Ne zaman yöneticilik üzerine konuşulsa bu hatıra ve tecrübemi farklı yansımalarıyla birlikte dinleyicilerle paylaşırım.
Hatta bir paylaşımımdan sonra deneyimli bir arkadaş, yıllar evvel çalıştığı kurumda üst yönetici konumundaki kişinin hizmetlerini gören çalışanın bu üst yöneticinin gıyabında uygunsuz bir davranışta bulunduğunu, bir arkadaşıyla bunu gördüklerini, fakat görmezden geldiklerini söyleyerek sözlerini şöyle tamamlamıştı: “Yaptığımız doğru değildi ama bu şahıs, biz dâhil, kurumdaki tüm çalışanları canından bezdirmişti. Yapılan hiçbir işten memnun olmaz, dediğim dedik, kibirli bir insandı. Biz de bu yüzden sesimizi çıkarmadık.”

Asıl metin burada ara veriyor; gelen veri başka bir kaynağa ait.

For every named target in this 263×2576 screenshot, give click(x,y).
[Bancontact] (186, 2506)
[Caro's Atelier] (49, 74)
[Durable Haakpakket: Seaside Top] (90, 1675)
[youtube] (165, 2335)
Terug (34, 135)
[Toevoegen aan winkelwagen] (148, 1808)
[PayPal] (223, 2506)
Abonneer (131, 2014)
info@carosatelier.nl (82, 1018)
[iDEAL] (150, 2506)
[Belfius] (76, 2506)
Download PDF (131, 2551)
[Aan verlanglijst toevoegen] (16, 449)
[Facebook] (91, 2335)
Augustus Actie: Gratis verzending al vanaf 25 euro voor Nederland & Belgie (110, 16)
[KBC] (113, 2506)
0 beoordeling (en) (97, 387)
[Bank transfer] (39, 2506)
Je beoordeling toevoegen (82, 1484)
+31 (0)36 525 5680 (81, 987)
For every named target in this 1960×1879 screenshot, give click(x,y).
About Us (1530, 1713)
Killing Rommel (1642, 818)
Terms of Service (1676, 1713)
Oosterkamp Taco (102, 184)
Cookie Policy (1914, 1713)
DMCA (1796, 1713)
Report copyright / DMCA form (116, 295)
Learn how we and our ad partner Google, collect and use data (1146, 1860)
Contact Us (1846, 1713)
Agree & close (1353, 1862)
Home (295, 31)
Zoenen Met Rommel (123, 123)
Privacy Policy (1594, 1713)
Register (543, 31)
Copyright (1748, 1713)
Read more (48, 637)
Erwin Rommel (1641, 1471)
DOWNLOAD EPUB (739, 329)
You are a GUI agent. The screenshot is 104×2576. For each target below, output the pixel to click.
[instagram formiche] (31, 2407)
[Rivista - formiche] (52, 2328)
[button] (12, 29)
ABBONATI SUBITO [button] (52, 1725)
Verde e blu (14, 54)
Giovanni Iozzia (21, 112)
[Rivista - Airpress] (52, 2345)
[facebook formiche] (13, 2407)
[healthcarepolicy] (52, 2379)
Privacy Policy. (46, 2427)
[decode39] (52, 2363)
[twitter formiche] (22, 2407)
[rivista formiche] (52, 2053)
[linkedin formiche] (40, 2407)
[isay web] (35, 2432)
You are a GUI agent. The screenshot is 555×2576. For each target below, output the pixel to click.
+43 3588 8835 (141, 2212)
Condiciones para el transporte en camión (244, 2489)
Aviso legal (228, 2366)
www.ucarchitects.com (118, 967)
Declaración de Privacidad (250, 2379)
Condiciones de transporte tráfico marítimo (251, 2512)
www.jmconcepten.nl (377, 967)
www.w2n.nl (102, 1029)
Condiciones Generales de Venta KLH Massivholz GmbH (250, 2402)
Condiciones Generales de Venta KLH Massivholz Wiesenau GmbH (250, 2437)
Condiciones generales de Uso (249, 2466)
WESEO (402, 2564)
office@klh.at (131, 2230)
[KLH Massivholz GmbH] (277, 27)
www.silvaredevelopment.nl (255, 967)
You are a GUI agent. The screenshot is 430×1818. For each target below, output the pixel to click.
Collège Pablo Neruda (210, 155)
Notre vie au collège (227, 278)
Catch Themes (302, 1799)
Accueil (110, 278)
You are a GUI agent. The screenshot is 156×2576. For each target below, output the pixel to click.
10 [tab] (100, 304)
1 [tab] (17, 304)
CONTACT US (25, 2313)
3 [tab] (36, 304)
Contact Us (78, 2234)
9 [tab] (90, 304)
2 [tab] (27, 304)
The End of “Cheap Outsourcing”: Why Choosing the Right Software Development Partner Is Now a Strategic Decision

Aslına bakılırsa arkadaşın anlattığı durum; önemsenmeyen, ötekileştirilen, bezdirilen, belki azarlanan çalışanın ve çalışanların, fildişi kulesinde kuruntularıyla hayat süren bir yöneticiden intikam almasından başka bir şey değildi.
Günümüzde de asık yüz, çatık kaş, sert bakış ve olur olmaz keyfi davranışlarla otorite sağlamaya, iş yaptırmaya, hatta bunları mobbing (TDK ‘bezdiri’ karşılığı vermiş) derecesine vardıran; çalışanlarla arasına duvar ören -resmi veya özel sektör fark etmiyor- yönetici, amir ve işverenler var mıdır?
Sayıları fazla olmasa da var olduklarını duyup gördükçe çocukluk günlerime gidiyor, büyüklerimin sözlerini hatırlıyor, kendime şu soruları soruyorum: “Bir işten verimli sonuç almak için sevdirerek mi yoksa korkutarak mı iş yaptırmalı?” ya da “Sevdirerek iş yaptırmak çok mu zor?”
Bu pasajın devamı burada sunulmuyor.